Russian President Vladimir Putin has said former British Prime Minister Boris Johnson instructed Ukraine to tear up an advanced peace negotiation in the early days of the war, a claim Ukraine has already previously denied.
Broadcaster Tucker Carlson sat down with Russian dictator Putin this week in an interview broadcast Thursday night, the first Western journalist to do so since the renewed Ukraine war of 2022. As well as giving American and European listeners the benefit of a very Russian perspective on the last 1,400 years of Eastern European history and accusing the CIA of blowing up the Nord Stream pipeline, President Putin also stated his understanding that Russia and Ukraine had been close to signing a peace deal early in the way, but that this ambition was scuppered by British interference.
Putin claimed Russia is ready to enter negotiations at any time — although somewhat tarnished his attempt to portray himself as a dove by also saying a precondition would have to be the United States suspending weapons deliveries and then waiting for it to “be over within a few weeks” before talks start — and never refused talks. Calling back to 2022, Putin cited talks with Zelensky ally Davyd Arakhamia, a senior member of the Ukrainian Parliament, who was involved in the Istanbul negotiations.
Had that agreement been inked, Putin said, “we could have stopped those hostilities with war a year and a half ago already”. Instead, he claimed, the British got involved and Ukraine was willing to “obey the demand or persuasion of Mr Johnson”. President Putin told Tucker Carlson: “Prime Minister Johnson came, [talked Ukraine] out of it and we missed that chance. Well, you missed it. You made a mistake.”
Putin said it was his desire to “go back to” that agreement, noting that while Boris Johnson was long gone, the war the Russian leader claimed the politician had encouraged still raged on.
The Tucker interview is not the first time these claims have been aired. Russia’s foreign ministry spokeswoman Maria Zakharova had claimed last year that Johnson “banned” Ukraine from seeking peace and “demanded the continuation of hostilities against Russia”.
Yet, Ukraine’s Arakhamia has insisted Boris Johnson’s visit had nothing to do with the decision not to sign the document, because Ukraine was never going to sign it anyway.
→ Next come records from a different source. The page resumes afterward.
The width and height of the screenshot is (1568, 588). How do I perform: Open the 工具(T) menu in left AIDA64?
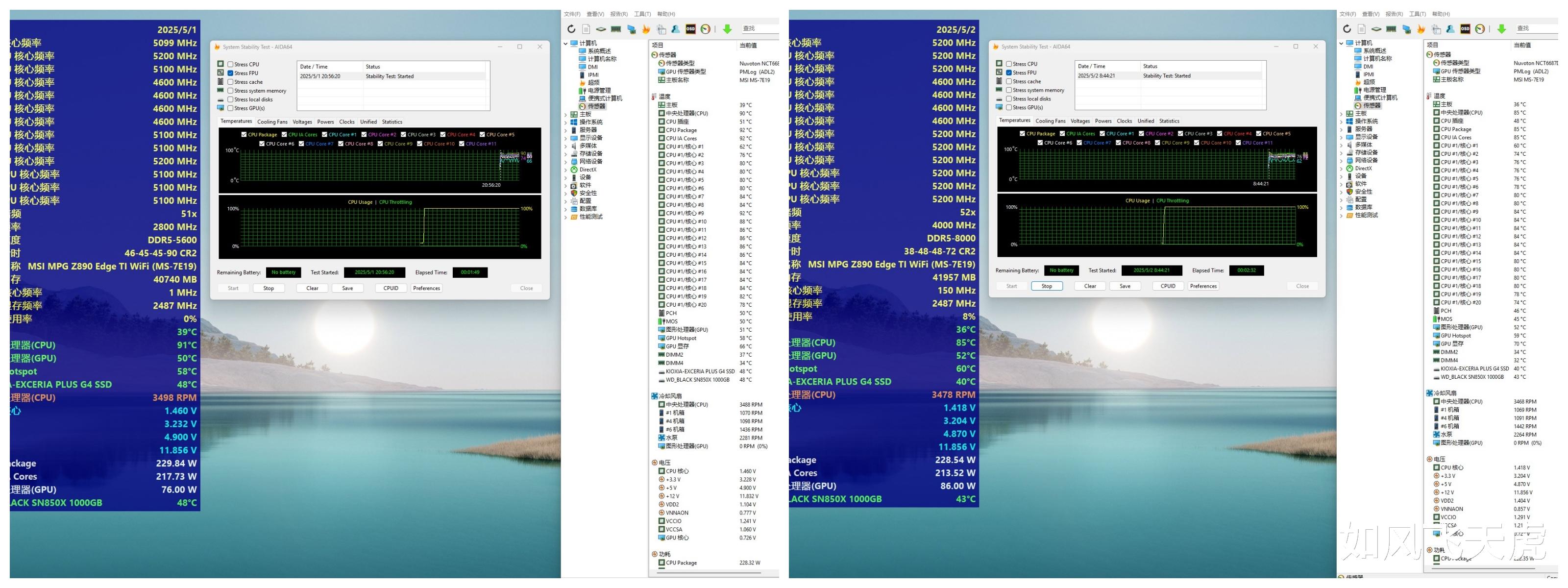[x=642, y=14]
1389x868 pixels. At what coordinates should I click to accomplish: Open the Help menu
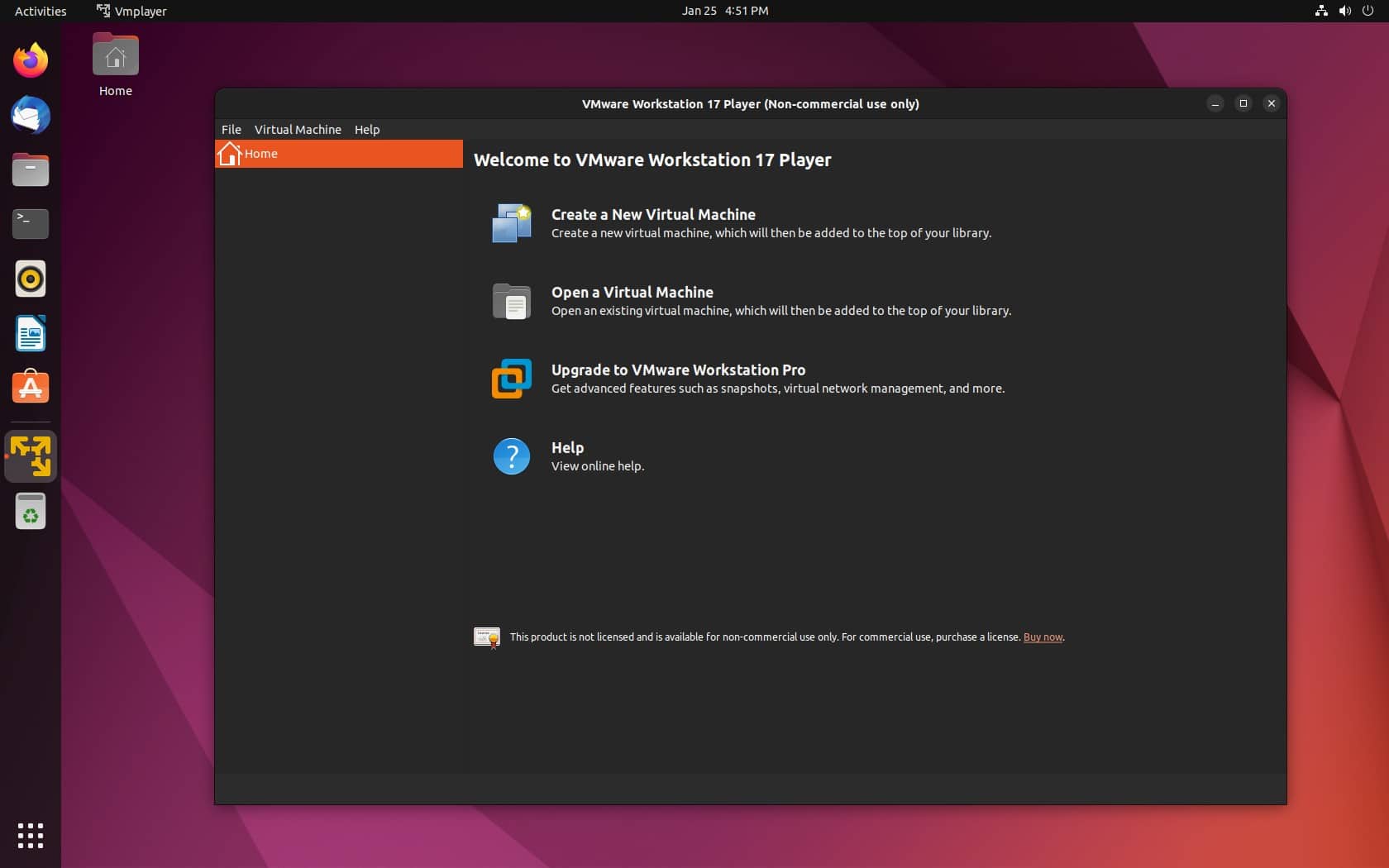pyautogui.click(x=367, y=130)
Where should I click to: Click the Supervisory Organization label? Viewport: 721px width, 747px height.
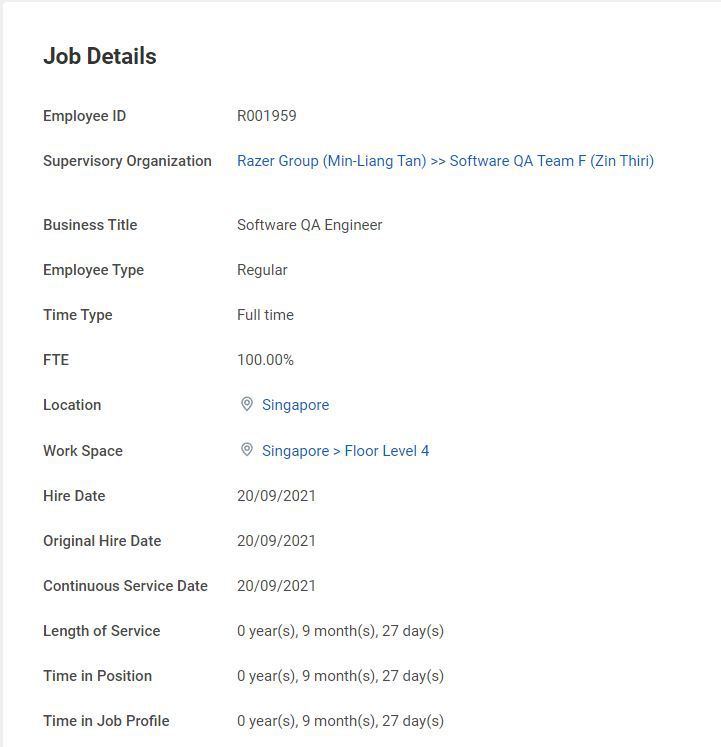[127, 161]
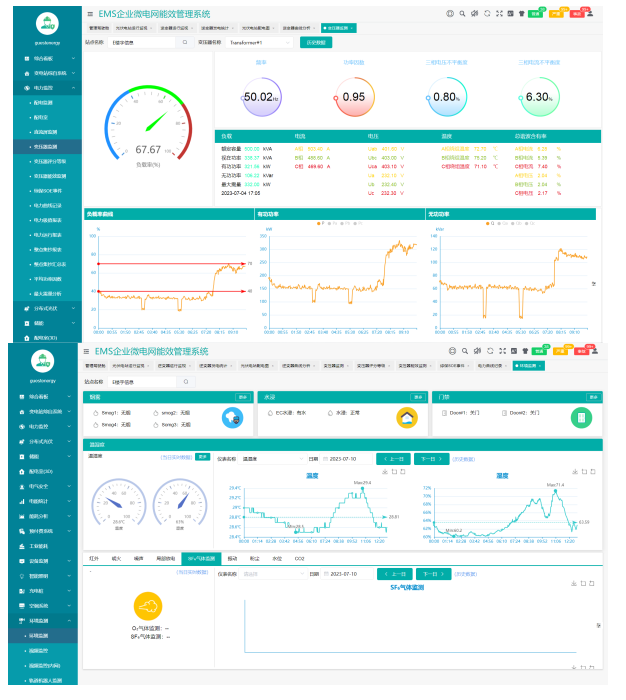Open the 温湿度 device name dropdown

[x=262, y=458]
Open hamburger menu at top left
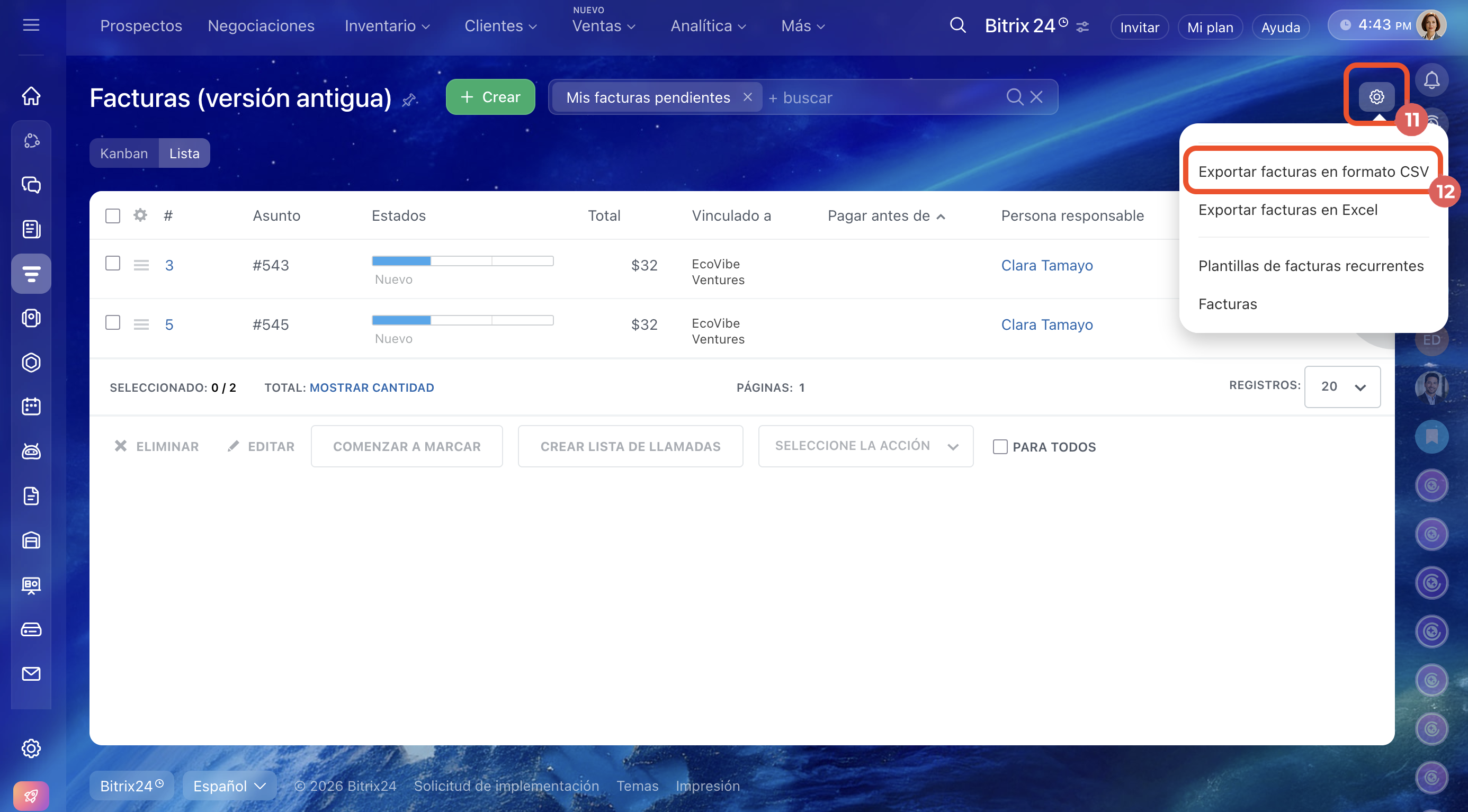 click(31, 25)
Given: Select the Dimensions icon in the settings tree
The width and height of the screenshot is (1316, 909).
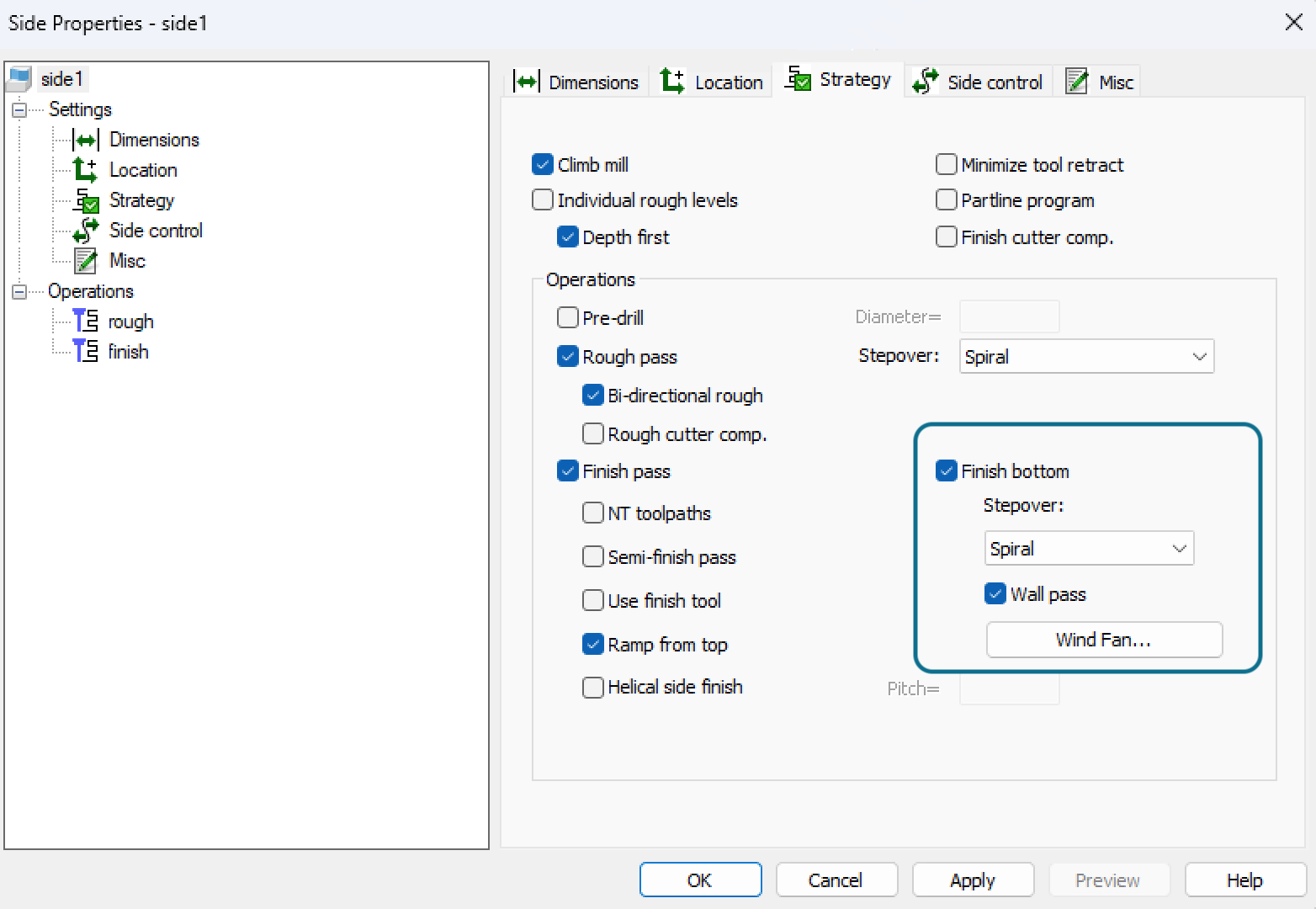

Arakhamia said, per a Times report earlier this year, that Russia’s primary concern was to extract promises of Finland-style neutrality from Ukraine and a guarantee that it would not join NATO.
These demands could never have been accepted at the conference, he said, because such a promise was beyond his authority as a negotiator — it would have had to have been a personal meeting between Putin and Ukrainian president Volodymyr Zelensky — and in any case, Ukraine simply did not trust Russia to act in good faith and respect that neutrality had it been declared.
Boris Johnson himself said of the claims he’d scuppered a peace deal that: “This is nothing but total nonsense and Russian propaganda”. While Johnson said he did indeed believe any Ukrainian agreement with Russia would be “pretty sordid” and that he pledged British support for Kyiv “a thousand per cent” and told them to “just fight”, this was not an order and was meant in the context of how to combat the invasion.
While Putin repeatedly stressed he was open to talks and to negotiate a settlement in Ukraine, he also made clear this would not be without cost. Showing he is no dove himself, the Russian said in return for talks, the U.S. would have to stop arming Ukraine and then allow time to pass — presumably to give Russia a chance to consolidate its position on the battlefield. He told Carlson: “If you really want to stop fighting, you need to stop supplying weapons. It will be over within a few weeks. That’s it. And then we can agree on some terms”.
Putin also made out there was no point attempting to fight on, as he claimed the progress of the war so far proved “it is difficult… if possible at all” to inflict a strategic defeat on Russia. “It is never going to happen”, he claimed, stating his belief that Western leaders had now realised that too. If NATO wanted to come to a compromise “with dignity”, then Russia is “ready for this dialogue”, Putin said, in remarks that may be interpreted as goading by some in Washington.
While some of the claims made by President Putin are producing outrage, there was anger the interview had even taken place at all before it was published, with Tucker Carlson being branded a “traitor” for agreeing to talk with the Russian dictator. Top Eurocrat and former Belgian Prime Minister Guy Verhofstadt has spoken of adding Carlson to the EU’s sanctions list, but Hungary has said it would veto any such move.